* [EXERCISE REQUIREMENTS]
When you reach the line that contains "Task: Open the Arsip Buku archive button" below, transcribe it and each line after it word for word to the end of the records, omitting pictures.

(Saved data entries)
┄┄┄┄┄┄┄┄┄┄

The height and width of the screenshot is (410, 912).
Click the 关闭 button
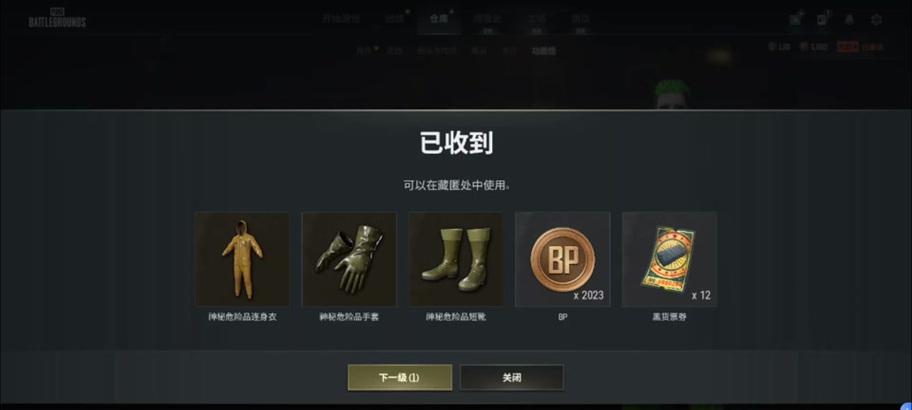point(512,377)
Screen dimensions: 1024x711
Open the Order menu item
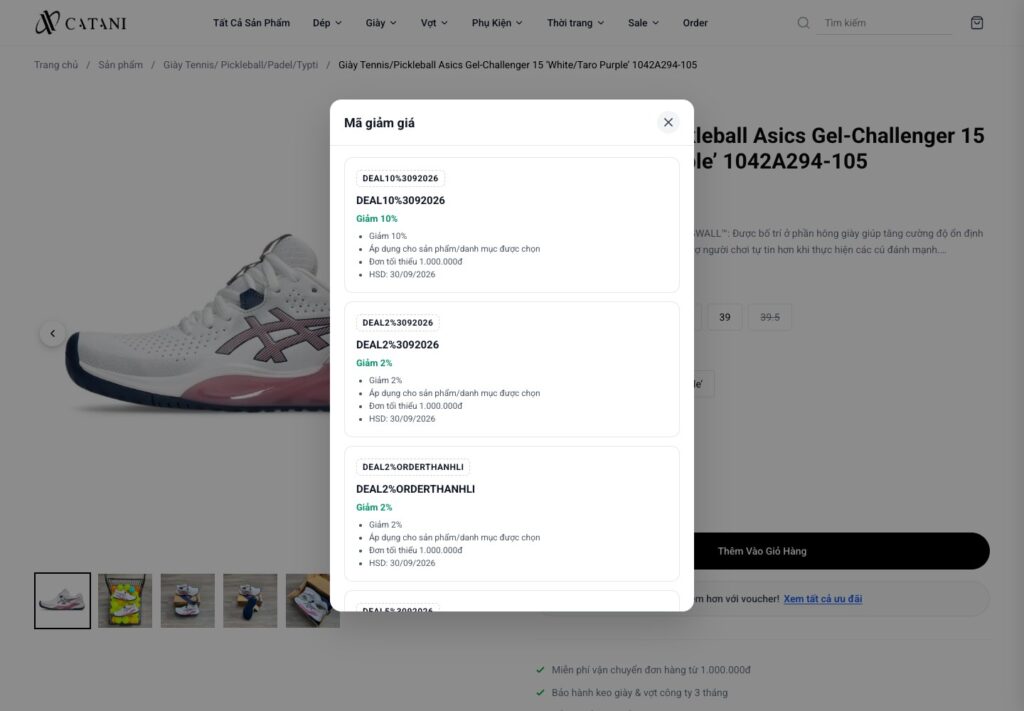695,23
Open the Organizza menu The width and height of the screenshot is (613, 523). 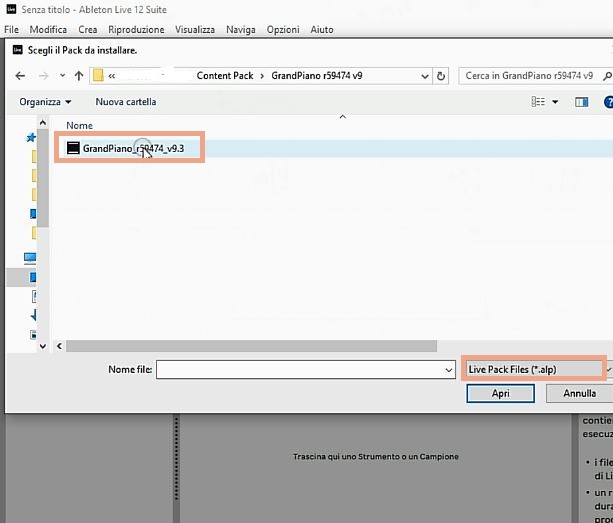(45, 102)
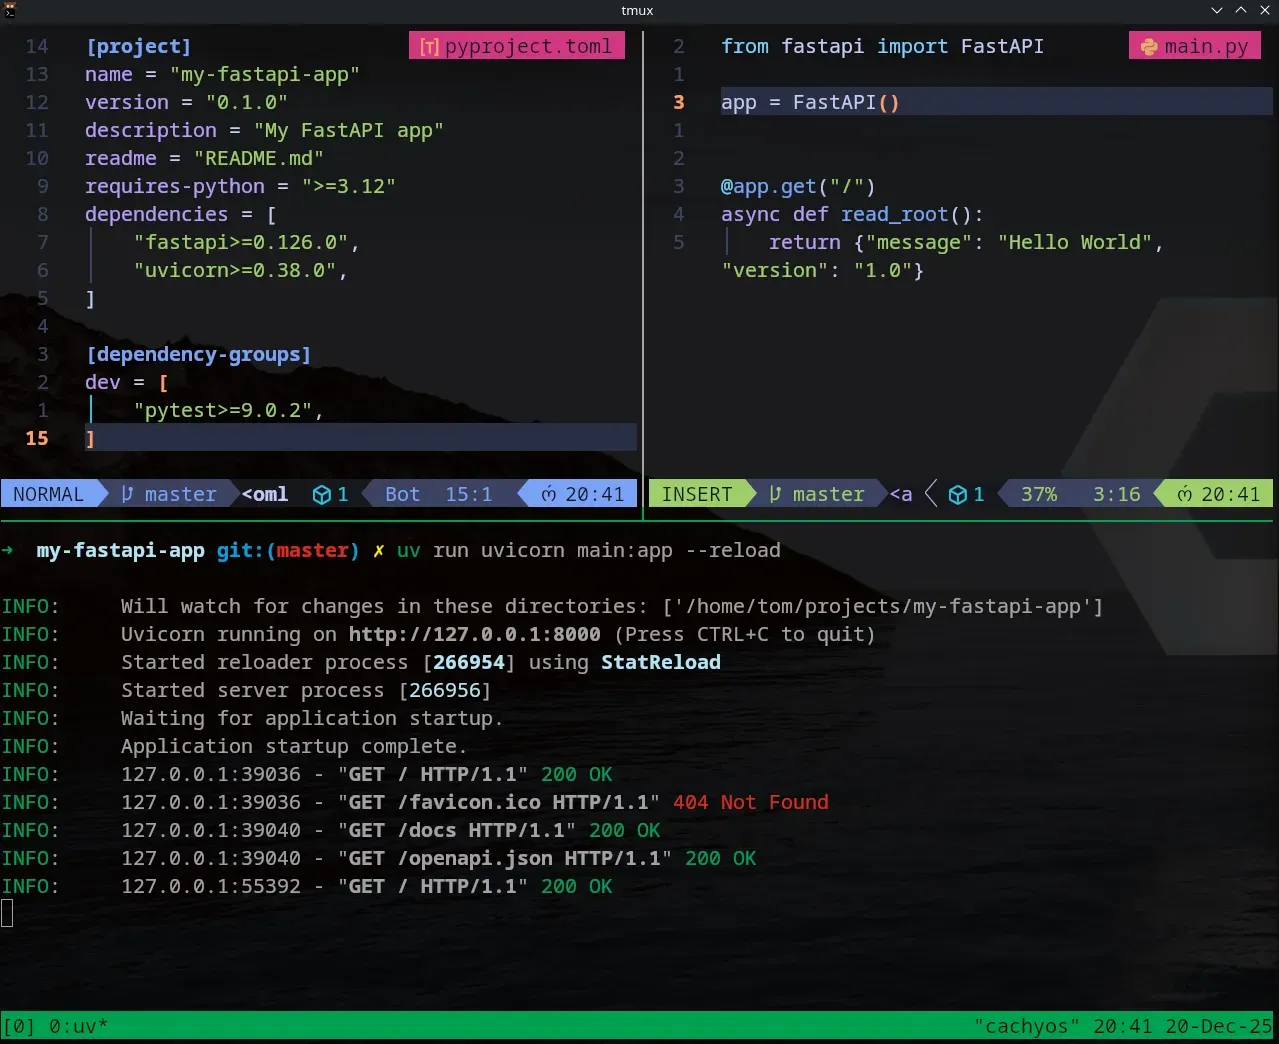Viewport: 1279px width, 1044px height.
Task: Switch to tmux window 0:uv
Action: pyautogui.click(x=78, y=1027)
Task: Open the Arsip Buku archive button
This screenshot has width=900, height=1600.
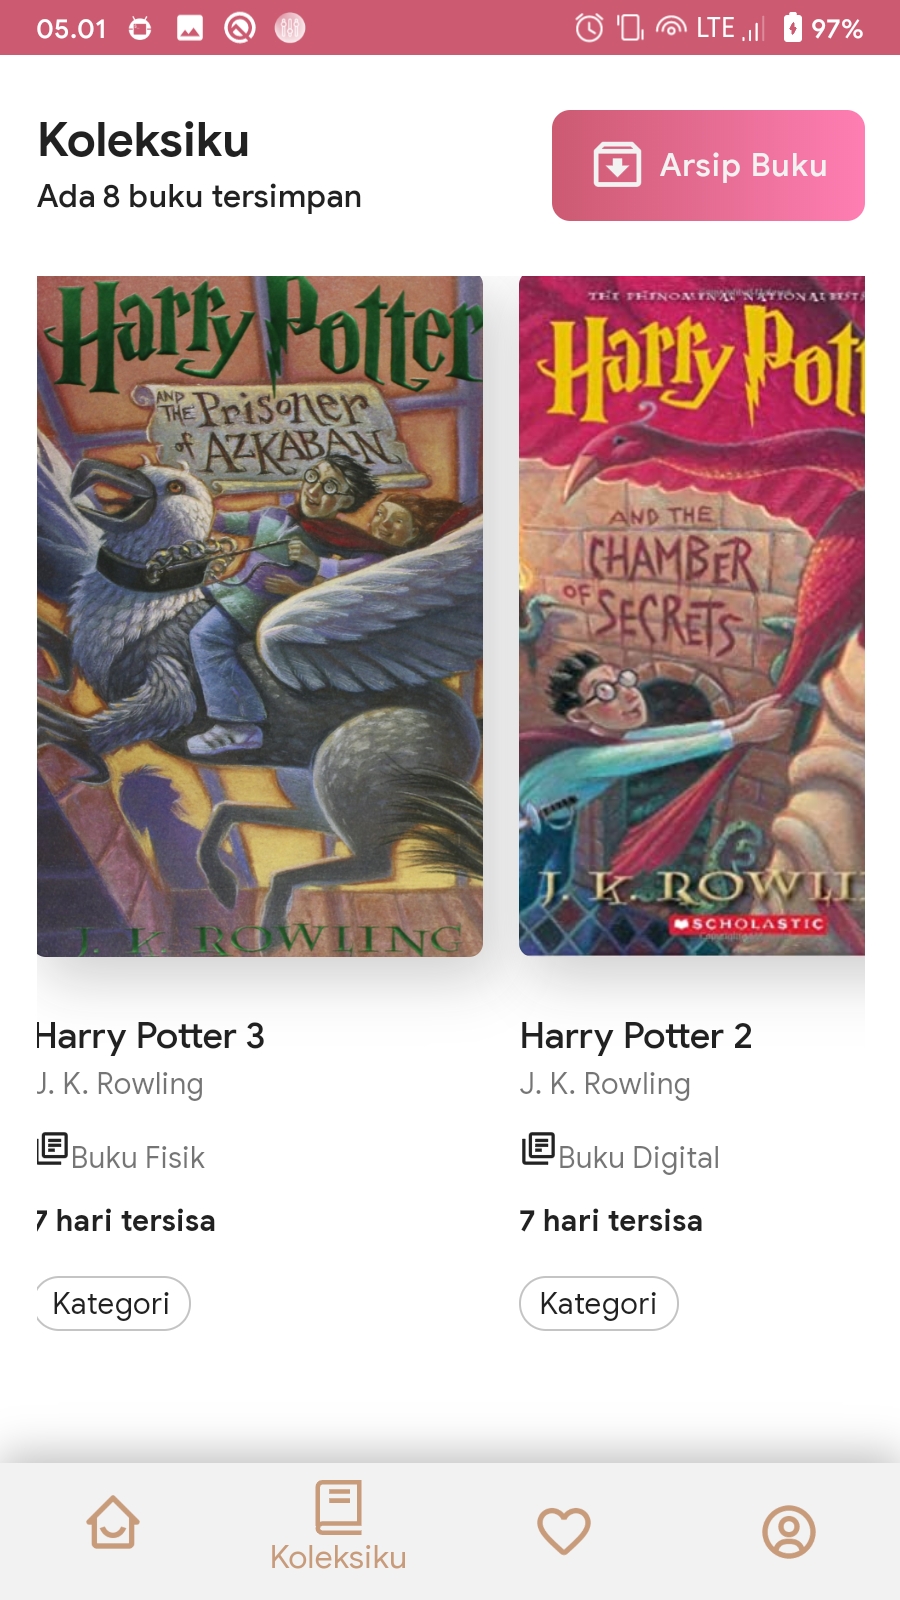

┄┄┄┄┄┄┄┄┄┄

* [WRITTEN ANSWER]
Task: Open the Arsip Buku archive button
This screenshot has width=900, height=1600.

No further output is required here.